Rapaport Magazine
Markets & Pricing

Prices leveling out

Tenders, auctions and the open market saw sharp drops in March, while the large miners’ contract sales stabilized.

By Joshua Freedman
The momentum in the industry fizzled out in March. It was unclear whether this was a direct result of Russia’s war in Ukraine or just a correction after months of heightened activity. The geopolitical crisis created several concerns: Would governments ban Russian diamonds, such as those from Alrosa? Would consumers boycott those goods? Would the uncertainty impact trading?

The answer to all three questions contained an element of “yes.” The US banned importing diamonds of Russian origin, but the sanctions exempted stones that had been cut and polished in other countries. A number of retailers, including Signet Jewelers, Tiffany & Co., and Brilliant Earth, stopped handling any Russian diamonds. And the midstream became increasingly worried that the sanctions would expand and public opinion about Russia would worsen.

The other market-dampening force was the realization that prices and trading volumes had become unsustainable. This was especially true on the open rough market, where goods had been commanding almost unprecedented premiums.

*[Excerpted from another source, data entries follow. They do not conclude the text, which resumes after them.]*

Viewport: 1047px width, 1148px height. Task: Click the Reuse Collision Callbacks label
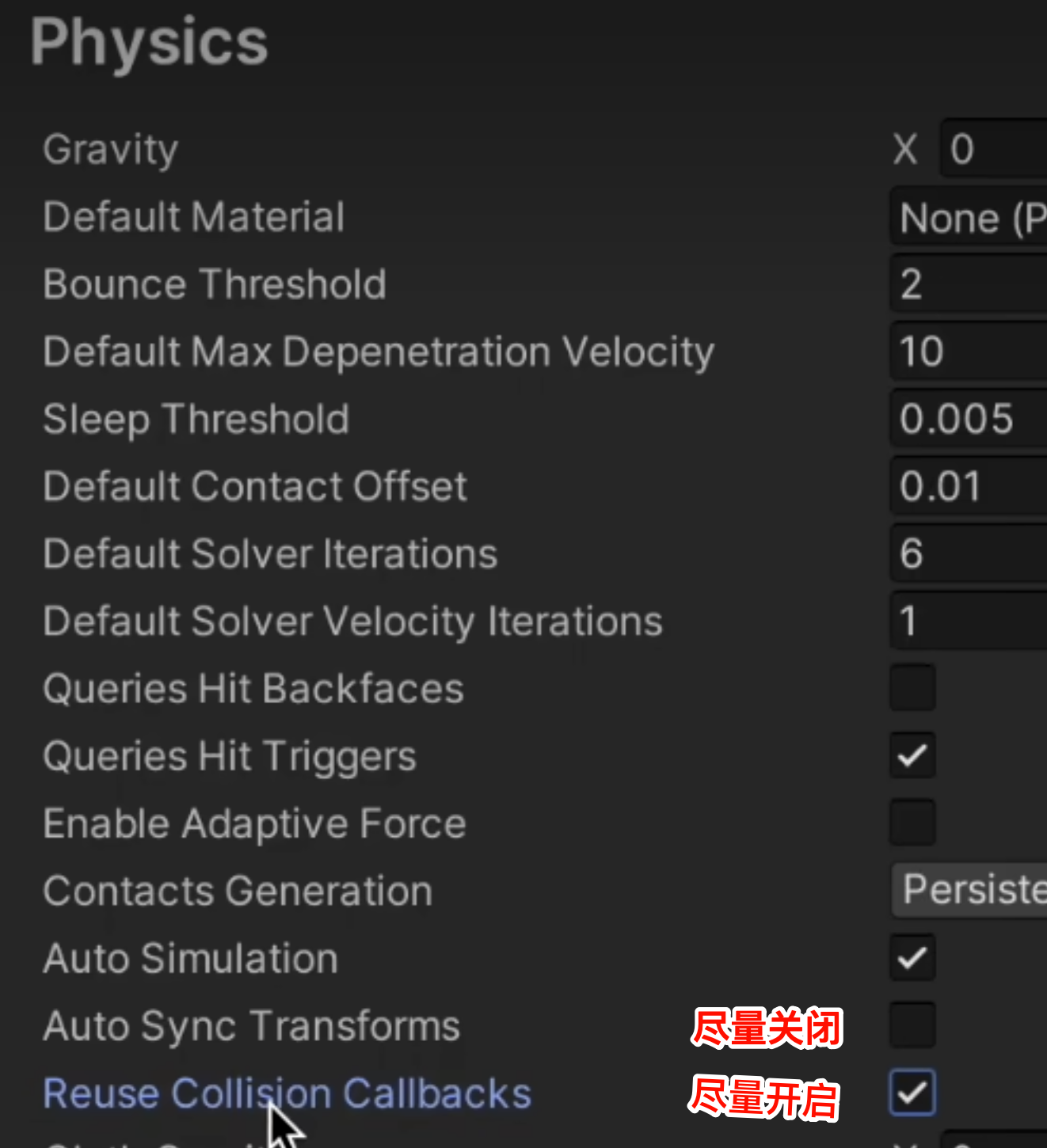point(287,1093)
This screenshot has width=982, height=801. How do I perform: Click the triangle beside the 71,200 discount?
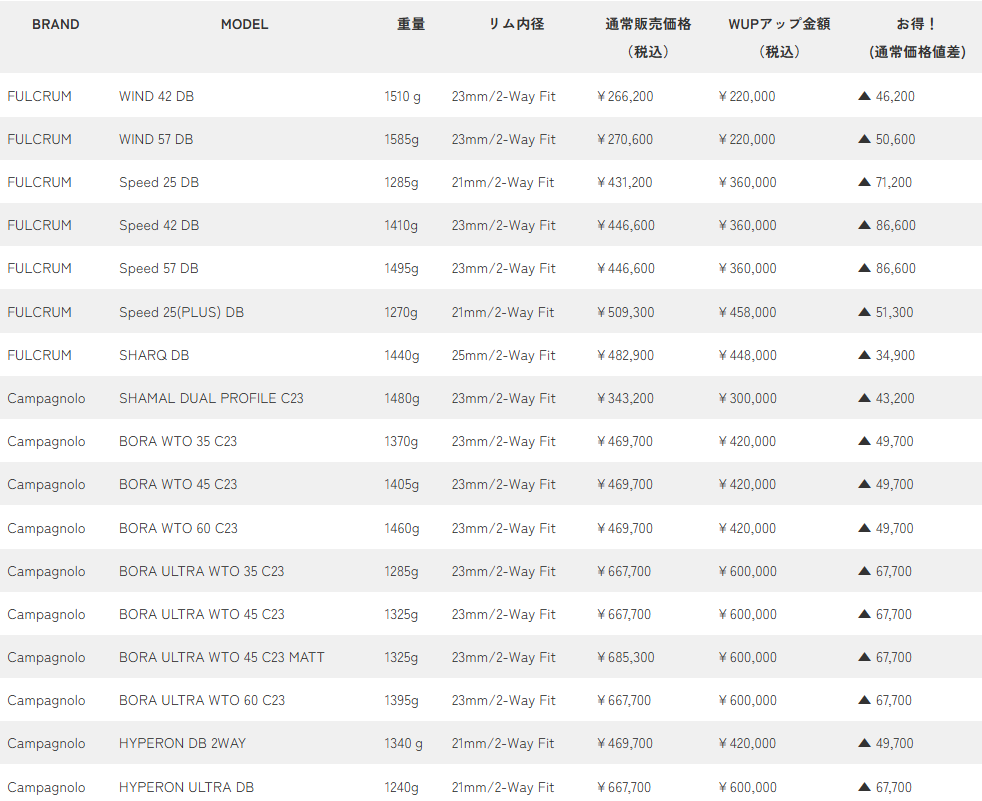click(x=865, y=183)
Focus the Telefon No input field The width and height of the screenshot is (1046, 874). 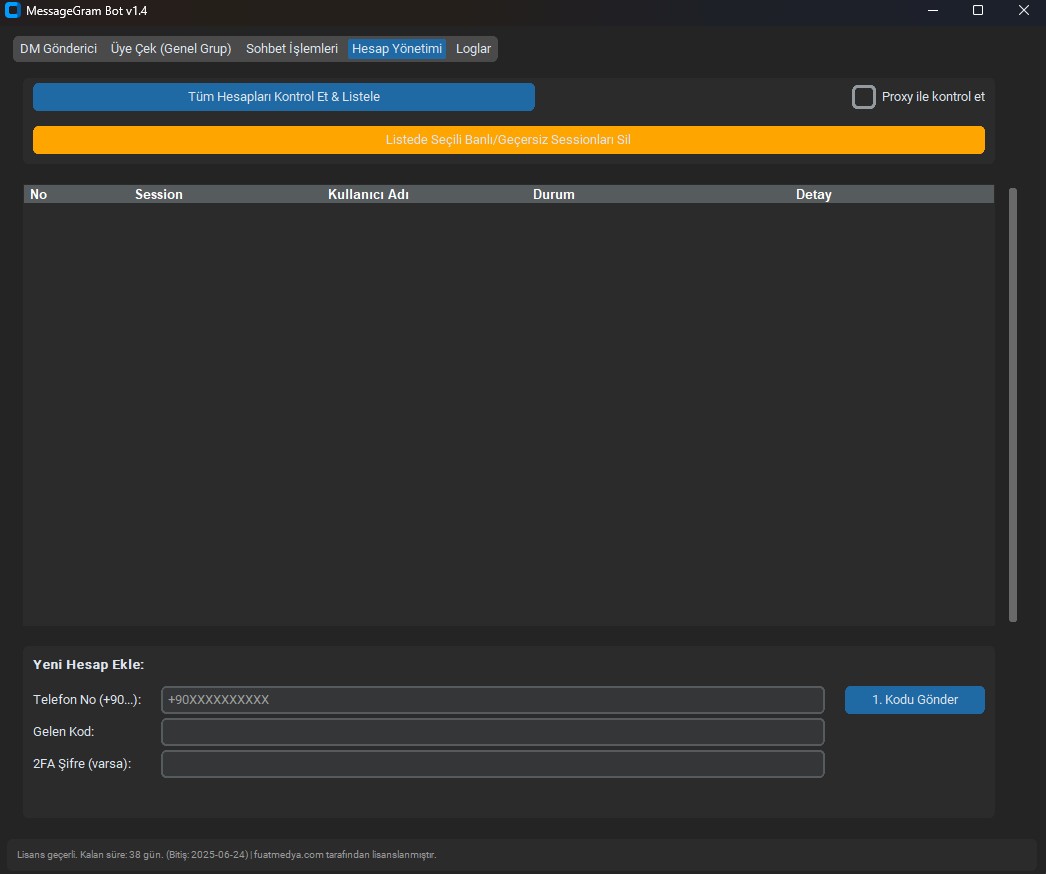tap(492, 700)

“There was excess liquidity in the market, [as] everyone thought that rough [was] going to be less [plentiful] and demand [was] going to be there,” a manufacturing executive said March 24 on condition of anonymity. “So a lot of people chose to leave their goods in the safe, whether it was rough or polished. And this was pure speculation, which I think is unwinding right now.”

A timely correction?

Prices decreased across many parts of the supply chain, though the diamond sector was still stronger than during the 2020 downturn. The RapNet Diamond Index (RAPI™) for 0.30-carat polished slipped 1.8% between March 1 and 27, while the 0.50-carat category saw a drop of 0.1%. The index for 1-carat diamonds climbed 1.7%, with 3-carat stones up 1.3%. Despite the declines in some categories, prices were significantly higher than six months earlier.

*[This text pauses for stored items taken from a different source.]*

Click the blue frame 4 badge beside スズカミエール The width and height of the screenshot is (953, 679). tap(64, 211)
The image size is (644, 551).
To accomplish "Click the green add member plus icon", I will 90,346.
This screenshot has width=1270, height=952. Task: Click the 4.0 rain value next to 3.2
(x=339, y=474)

In January and February, rough branched off into two markets: Prices at tenders and auctions skyrocketed amid supply shortages, while Alrosa and De Beers implemented more modest increases at contract sales. But as the boom unraveled in March, tenders and auctions saw heavy drops, according to dealers. Prices on the secondary market — resales of De Beers and Alrosa contract goods — declined by 10% to 40%, with the smallest melee seeing the sharpest slumps, one manufacturer reported.

Prices at the large miners’ contract sales were stable, however, reflecting the fact that this segment had not experienced the dramatic rises the open market had. Alrosa maintained steady pricing at its March contract sale, clients said. De Beers’ March-April sight was still ongoing at press time. Payment solutions

Alrosa’s customers, most of which are in India or Belgium, were willing to buy, despite some caution about the market trajectory and the future status of Russian merchandise. They used various solutions to circumvent Western financial sanctions on Moscow, such as paying in currencies other than US dollars. “The Indian players appear not to be blinking before buying, whereas the Belgian ones are blinking, at least. But I think they will end up buying,” an insider said.

Ultimately, the major retail markets will determine the success of the industry. The US consumer seems to be splurging, but high inflation has raised some warning flags. China has shown signs of improvement following a relatively sluggish 2021, with January and February retail sales reportedly exceeding analysts’ expectations.

“American consumers appear reasonably well positioned to keep spending, supported by recent massive job gains and high household savings,” wrote Sal Guatieri, senior economist and director at investment bank BMO Capital Markets, in a mid-March note. “This assumes, of course, no further major blows to fuel and food costs, confidence, and financial conditions stemming from the Russia-Ukraine war.”